§ **Aufgabenstellung**:
Beantworten Sie anhand des Textes über Corona bei Kindern und Jugendlichen die folgenden Fragen.
(a) Auf welche Risikogruppen richtete sich in der Pandemie lange der Fokus?
(b) Wie viele Fälle auf 100.000 gab es laut der CDC-Studie bei den 12- bis 17-Jährigen?
(c) Wie viele Todesfälle wurden insgesamt registriert?

§ **Vorliegender Text**:
+ + + + + + +
Lediglich bis zum Teenageralter halten sich die Infektionen in Grenzen.

Lediglich bis zum Teenageralter halten sich die Infektionen in Grenzen.

(Foto: picture alliance/dpa)

Lange richtet sich der Fokus in der Corona-Pandemie auf offensichtliche Risikogruppen wie Ältere und Vorerkrankte. Doch nun fordern immer mehr Forscher eine fundierte Untersuchung des Infektionsgeschehens bei Kindern und Jugendlichen. Denn das könnte für die gesamte Bevölkerung von Bedeutung sein.

Noch immer scheint es so, als blieben Kinder und Jugendliche bis auf wenige Ausnahmen vom Coronavirus verschont. Doch für den Verlauf der Pandemie gewinnen junge Menschen offenbar immer mehr an Bedeutung. Dieses Bild ergibt sich aus mehreren Studien.

Das US-Center for Disease Control (CDC) kommt beispielsweise zu der Einschätzung, dass Teenager eine wichtige Rolle bei der Corona-Verbreitung spielen. Die Forscher errechneten in einer neuen Studie anhand der 277.285 von März bis September bestätigten Fälle bei Kindern und Jugendlichen in den USA die Inzidenzen in diesen Altersgruppen. Demnach erkrankten Jugendliche doppelt so häufig an Covid-19 wie Kinder: Bei den 12- bis 17-Jährigen gab es 37,4 Fälle auf 100.000. Bei den 5- bis 11-Jährigen waren es 19 Fälle auf 100.000.

Von den Kindern und Jugendlichen, die stationär behandelt werden mussten, hatten 16 Prozent mindestens eine Grunderkrankung. Bei denen, die auf der Intensivstation behandelt wurden, waren es 27 Prozent und bei den Sterbefällen 28 Prozent. Insgesamt wurden 51 Todesfälle registriert, das waren weniger als 0,1 Prozent, wobei Menschen mit lateinamerikanischen Wurzeln und Schwarze besonders betroffen waren. Die Analyse betrifft die Zeit, in der die meisten Schulen des Landes geschlossen waren.
+ + + + + + +
§ **Bereitgestelltes Material**:

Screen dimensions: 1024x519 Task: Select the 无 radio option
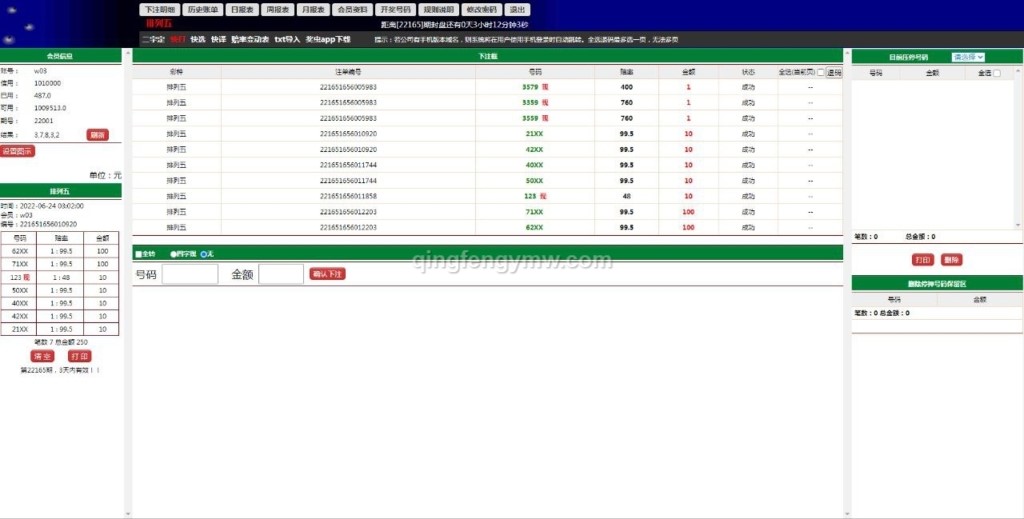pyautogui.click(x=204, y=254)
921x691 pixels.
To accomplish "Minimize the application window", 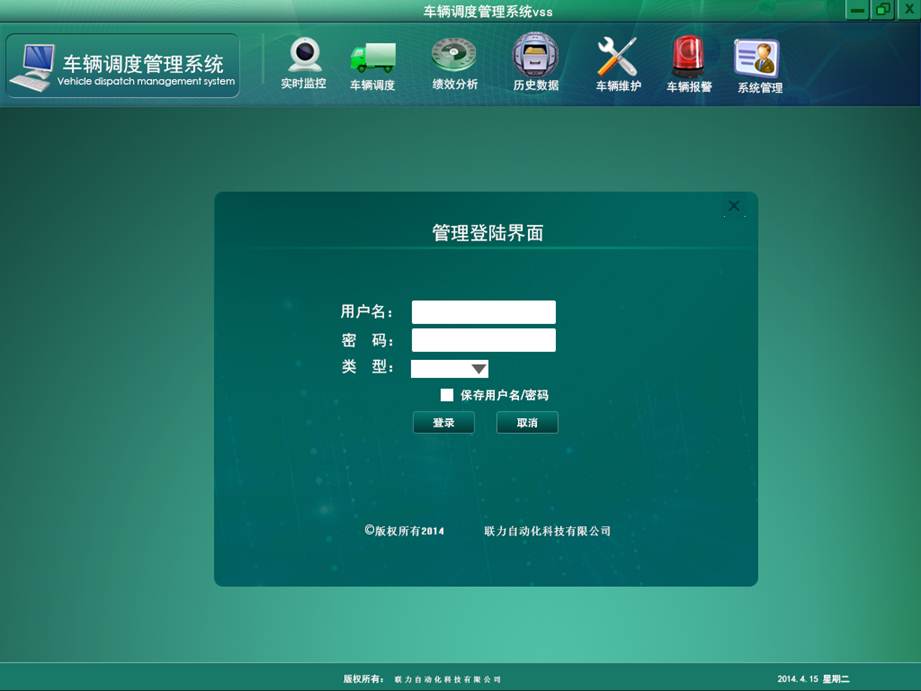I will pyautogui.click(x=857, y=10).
+ + + + + + +
§ **Antwort**:
(a) Auf Ältere und Vorerkrankte.
(b) 37,4 Fälle auf 100.000.
(c) 51 Todesfälle.